Overall I spent a total of $0.21 on API calls, from 1646 total text completion calls. Since I obtained 857 records, that means half of all calls resulted in a timeout or required a disambiguation. Using the pricing of $0.002/1k tokens means I must have used 105,000 tokens total and about 60 tokens a request.

What I learnt

Familiarity with OpenAI API. I am more aware now that spending more than 5 minutes to reduce API costs is insane when dealing with such few API calls. So in the future I will be less hesitant to experiment and less afraid to fail.
Python has no inbuilt library to add a timeout for a function for windows, and it only exists for Linux.
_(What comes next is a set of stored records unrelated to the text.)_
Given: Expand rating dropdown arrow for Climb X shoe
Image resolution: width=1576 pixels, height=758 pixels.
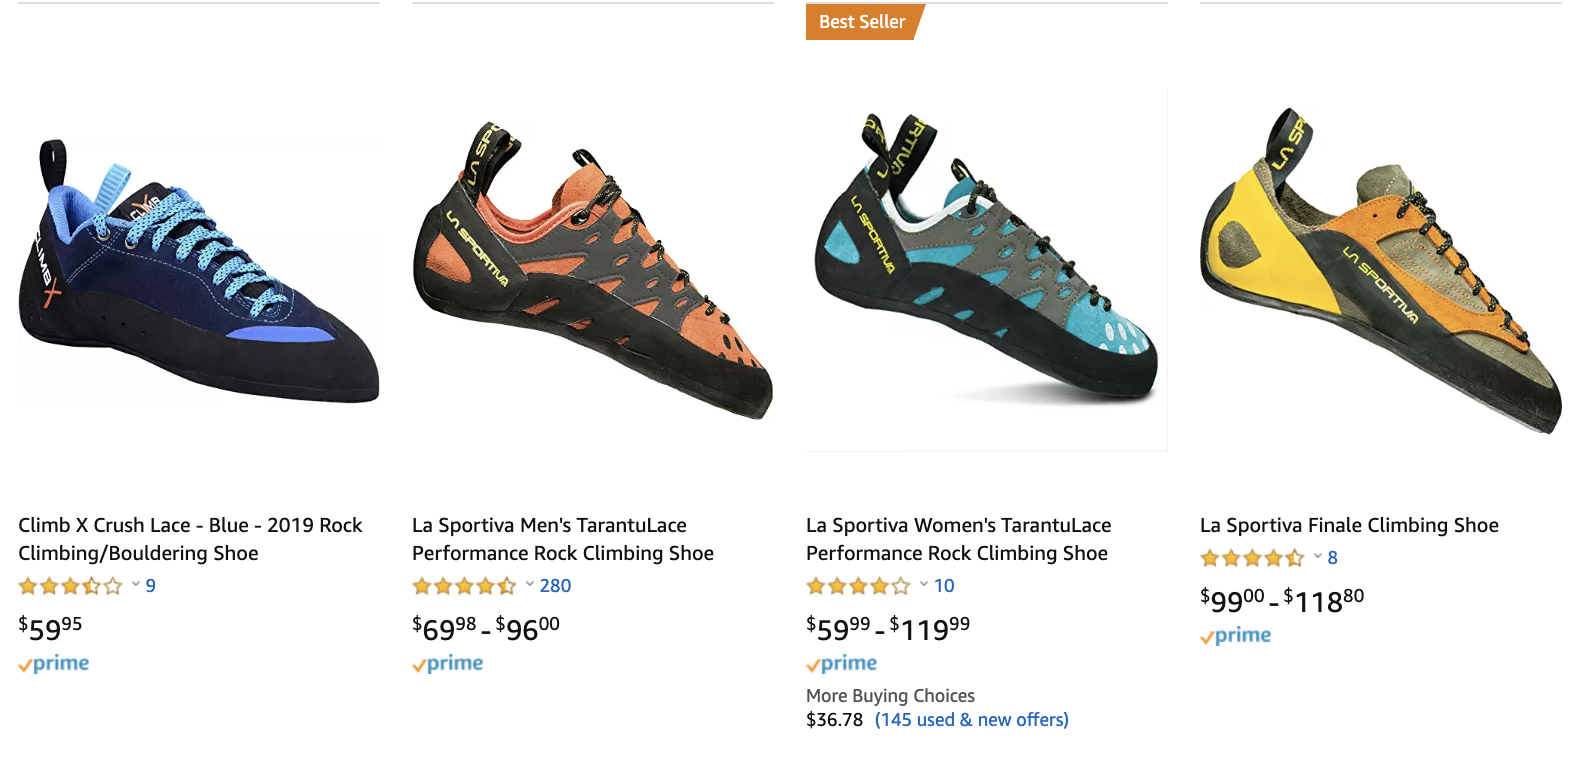Looking at the screenshot, I should coord(136,585).
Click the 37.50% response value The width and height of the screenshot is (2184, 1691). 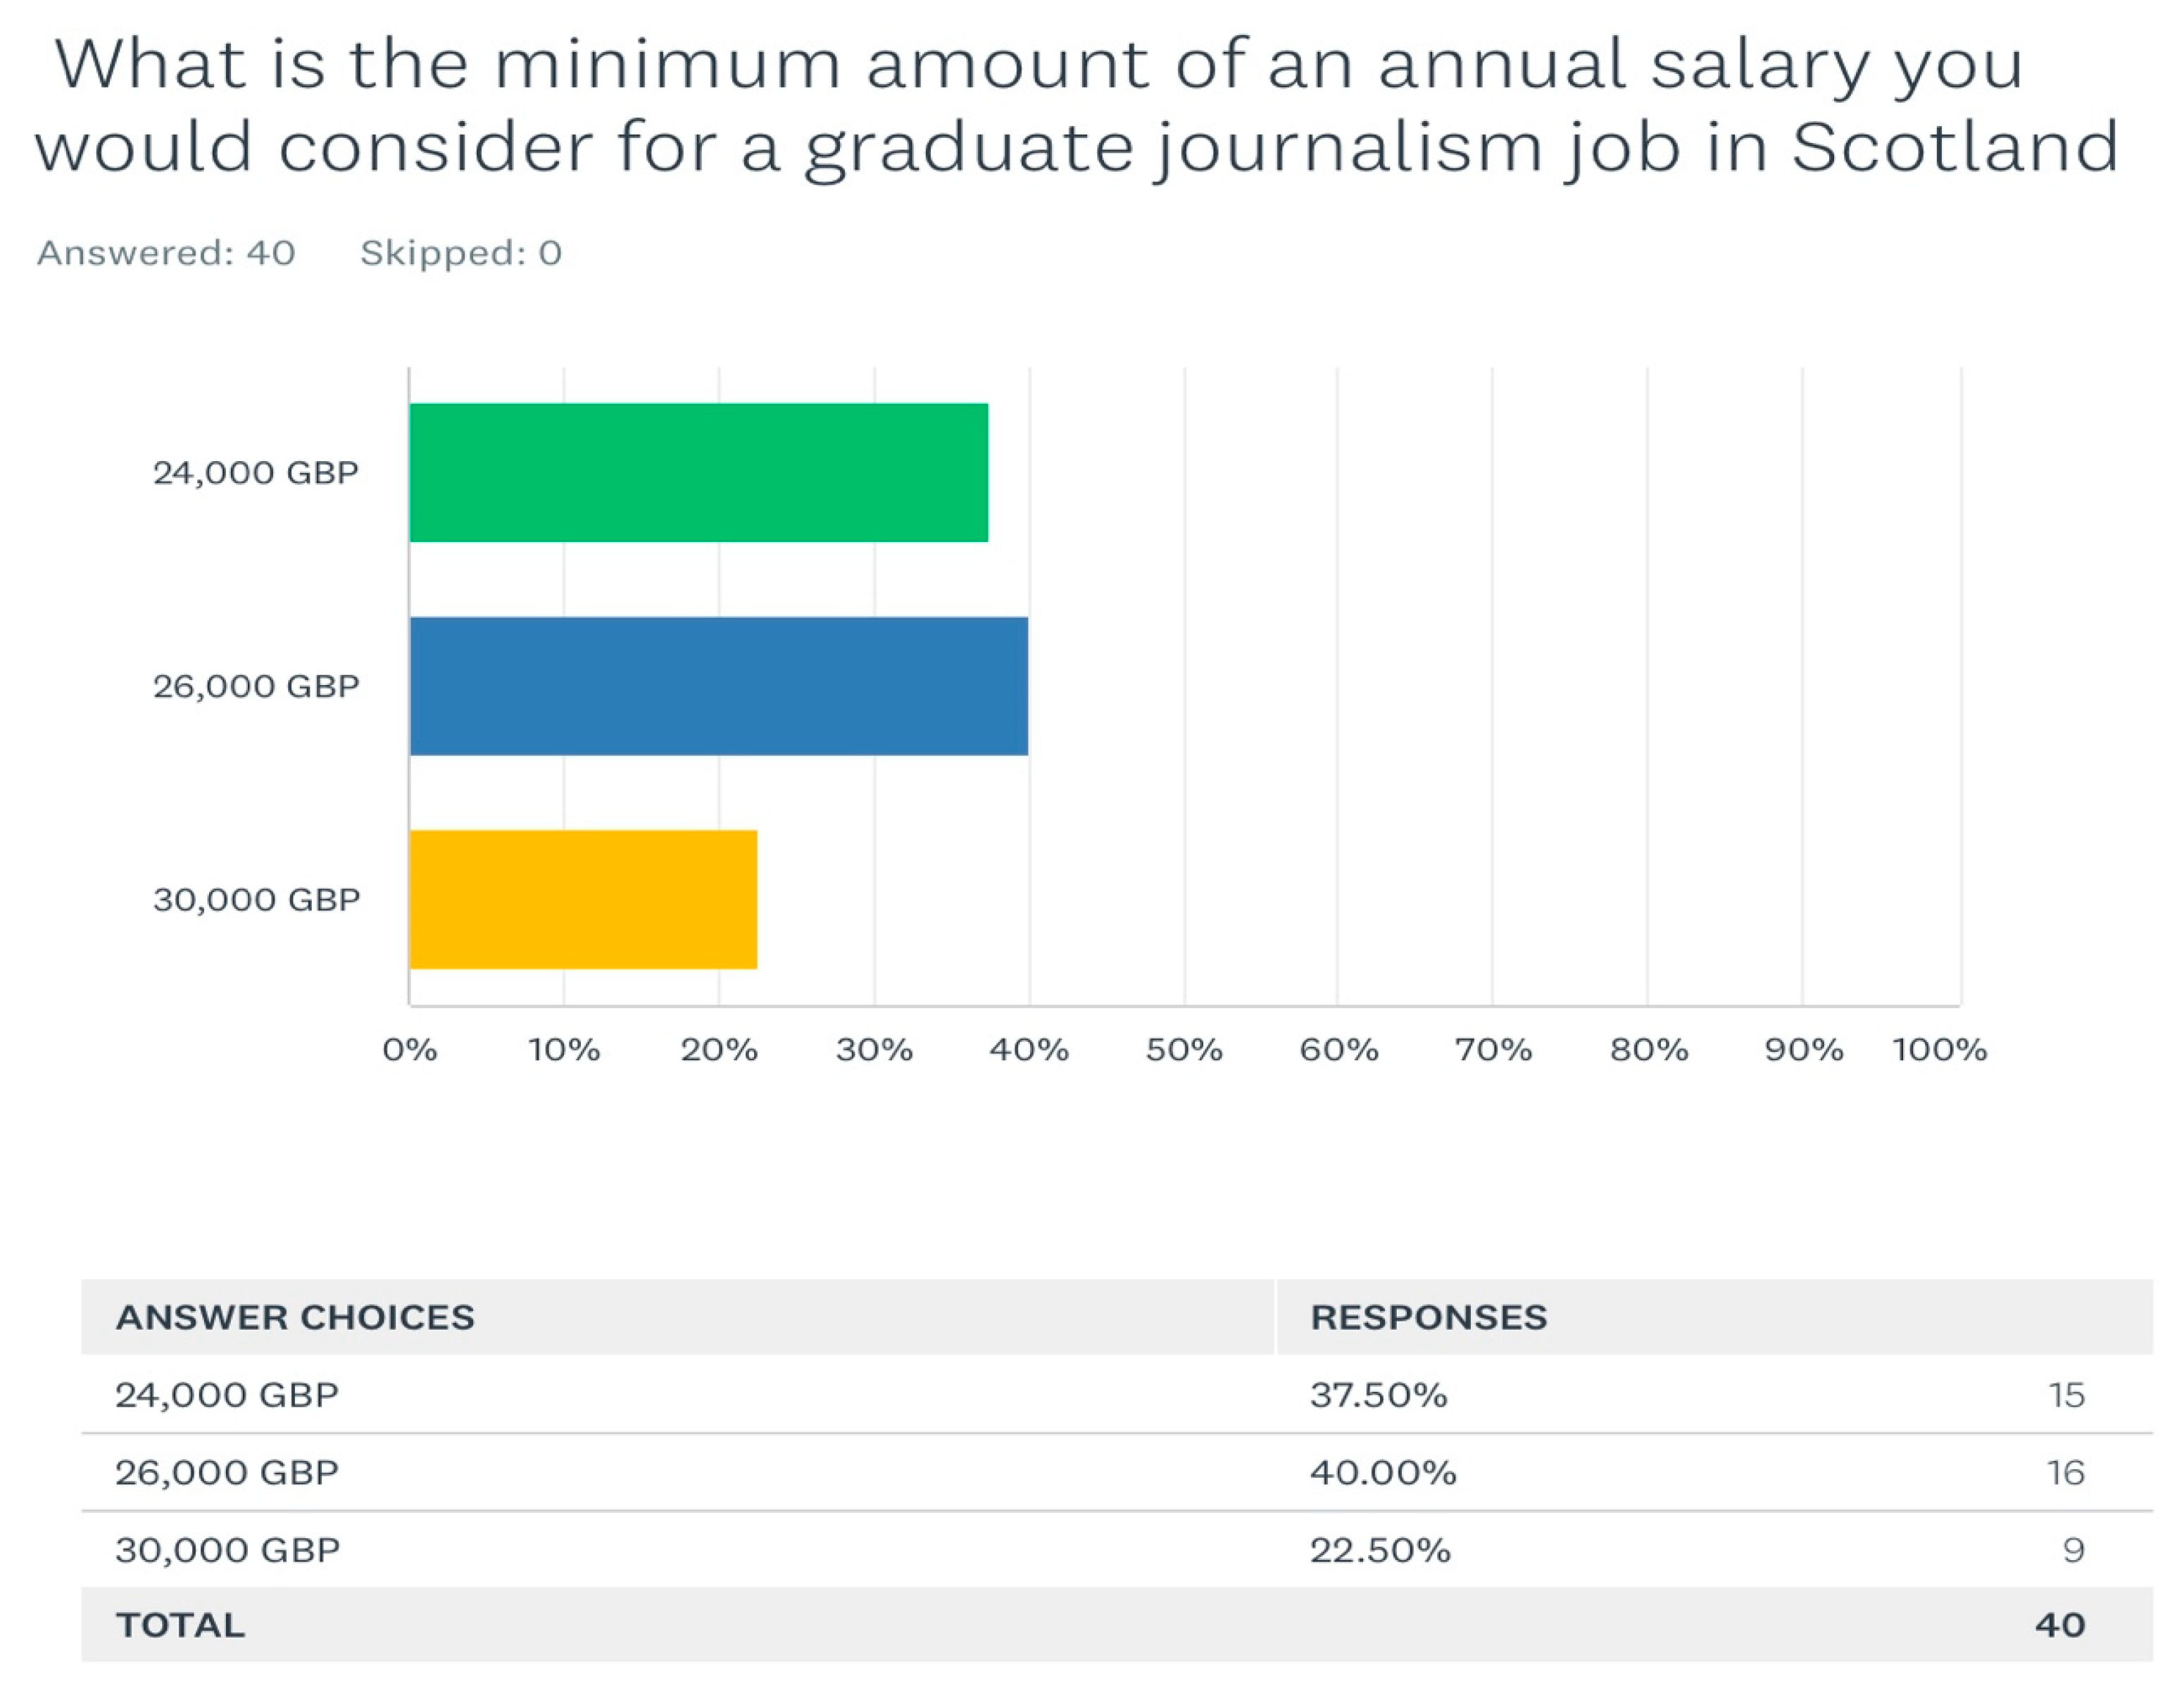[x=1379, y=1394]
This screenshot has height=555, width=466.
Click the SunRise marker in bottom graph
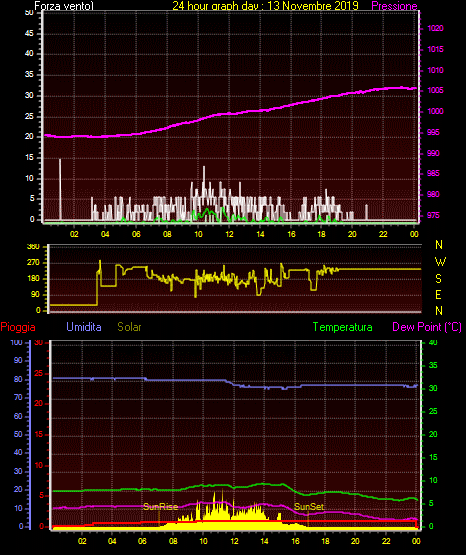(160, 507)
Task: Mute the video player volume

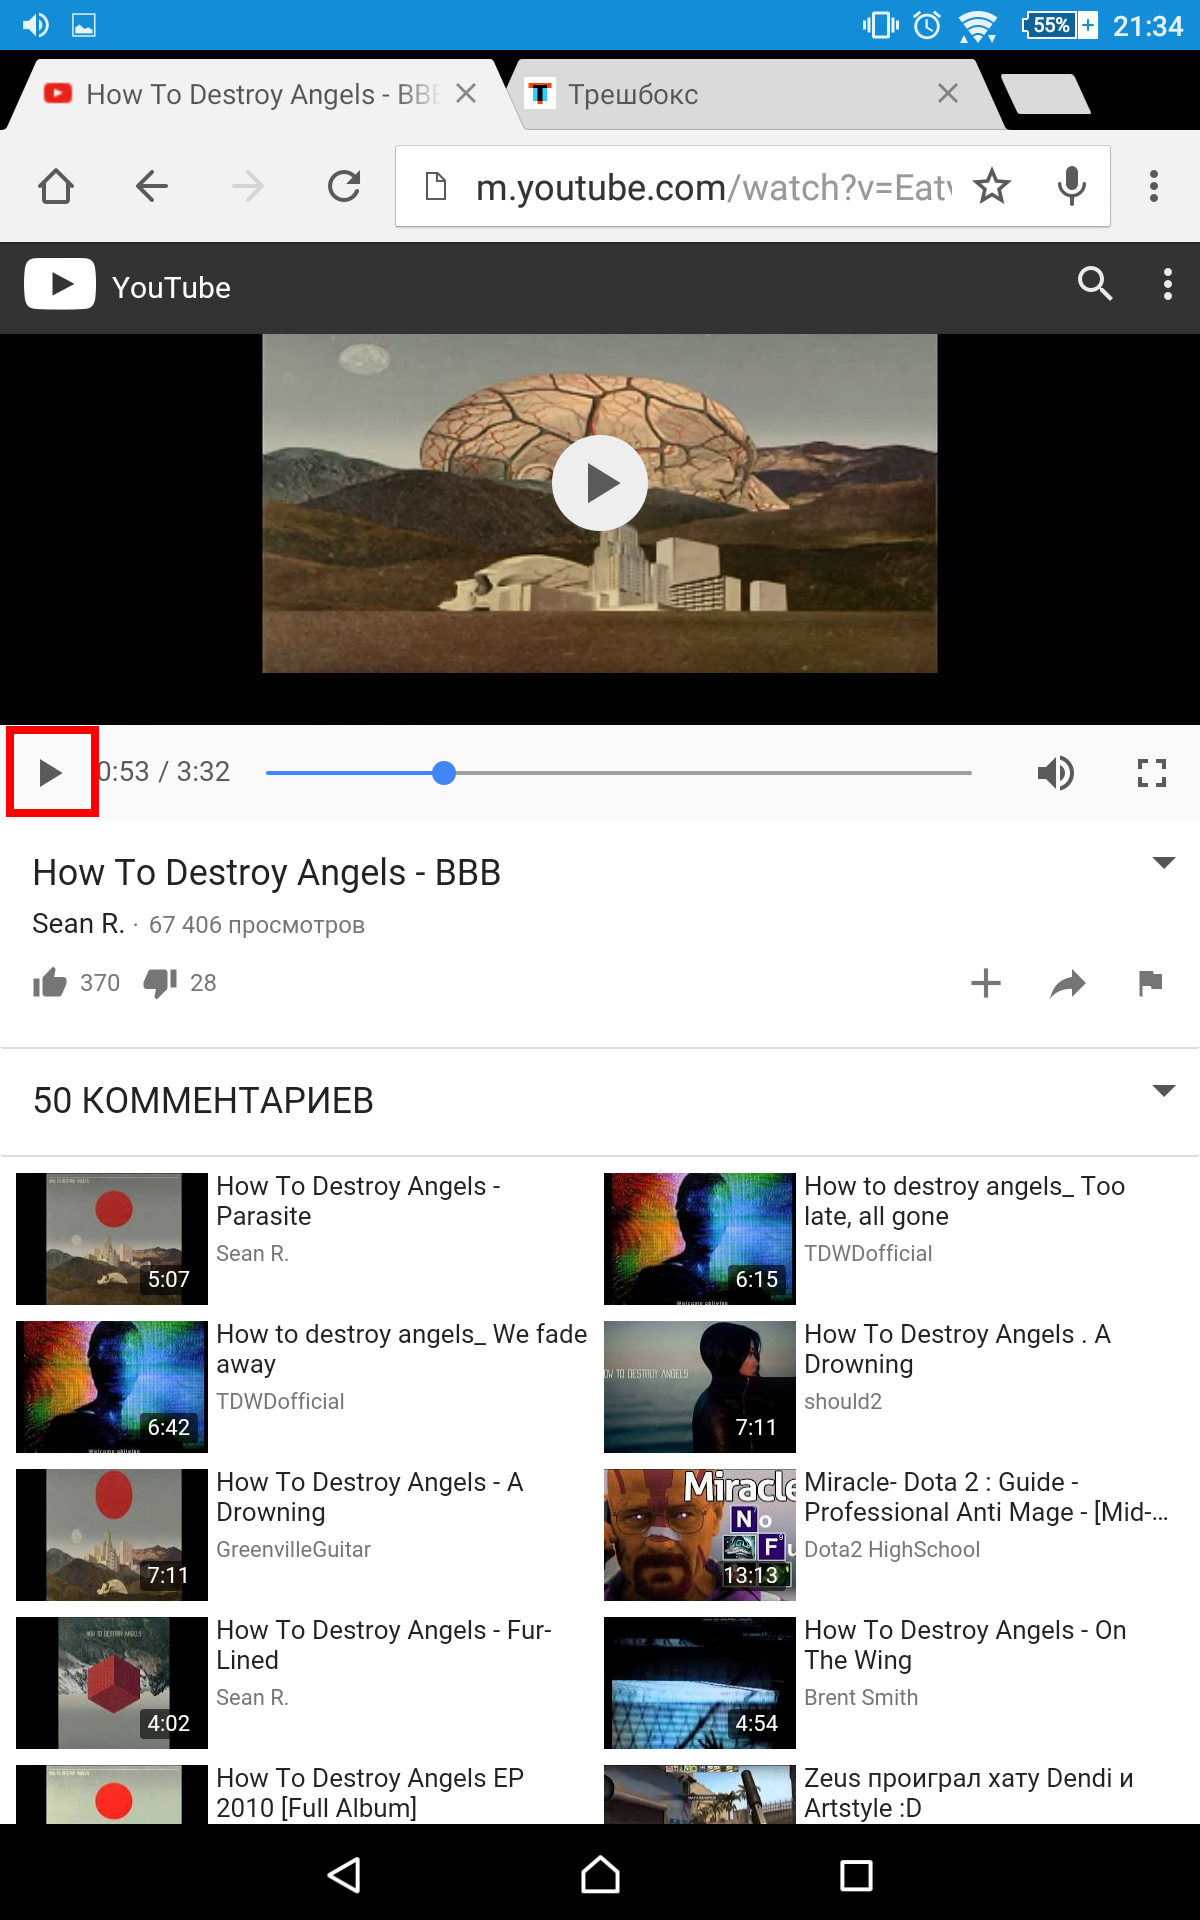Action: tap(1056, 773)
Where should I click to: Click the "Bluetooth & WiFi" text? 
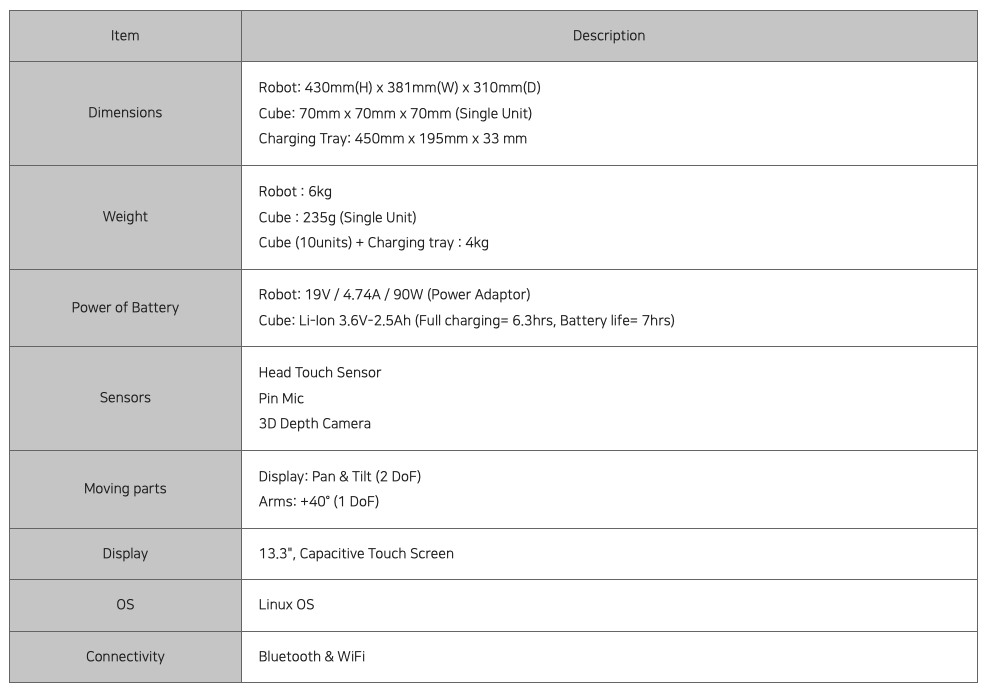[311, 657]
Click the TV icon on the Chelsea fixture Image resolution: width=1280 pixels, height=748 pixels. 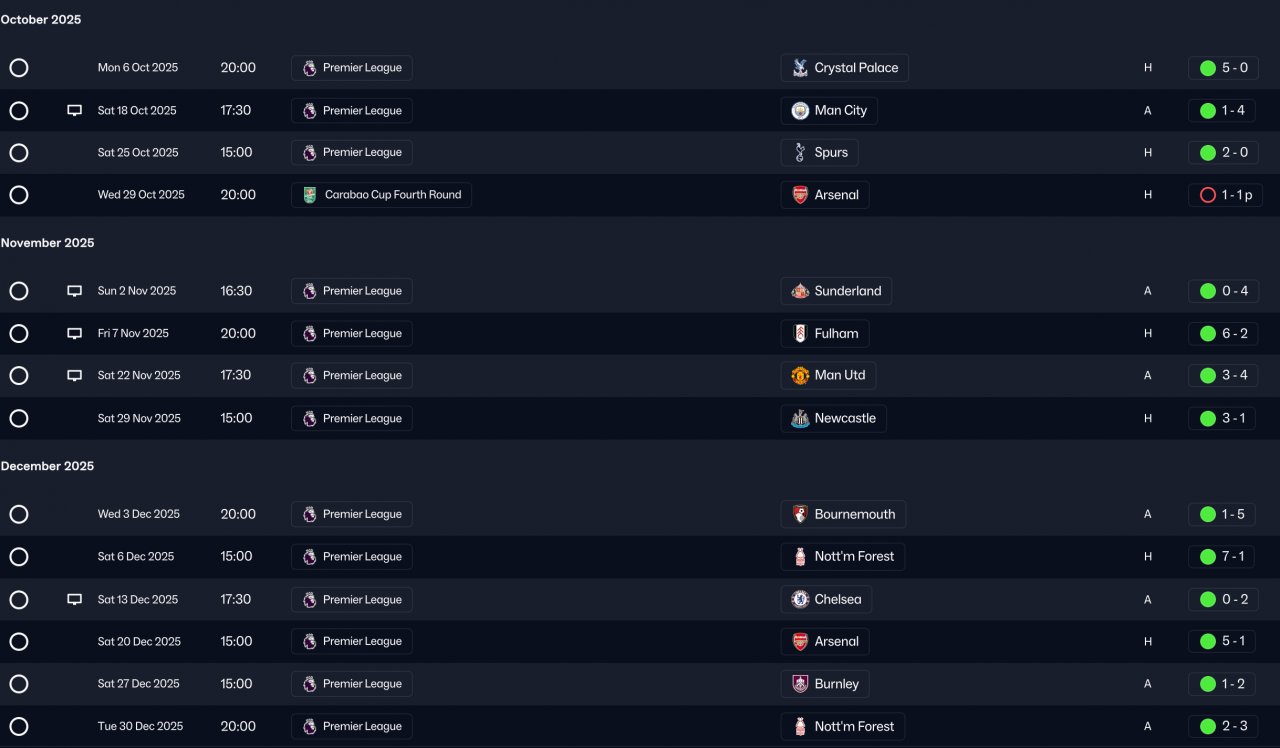point(74,600)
Which to me is completely insane.
Pygwalker is kind of a cool library for exploring data, though it there seems like some ridiculous features that should be in by default. Like you can’t have a scatter plot with constant opacity for each data point without creating a column in your data frame with just a constant value to put into the graph’s opacity attribute.

Suggested follow-work

How does it compare to other models? (GPT2, GPT4, Claude, etc.)
Can we fabricate city names, and get ChatGPT to answer? My few tries seem to be no, but maybe a good query could coax an answer out. I think China might be the best bet as ChatGPT gave answers for cities I could find little evidence for.
China, Japan and maybe several other countries have their city names not represented in their native language, this could bias the data in some way. Perhaps if this is repeated this issue should be properly considered.
Perhaps a map could be generated from a LLM’s understand of the world.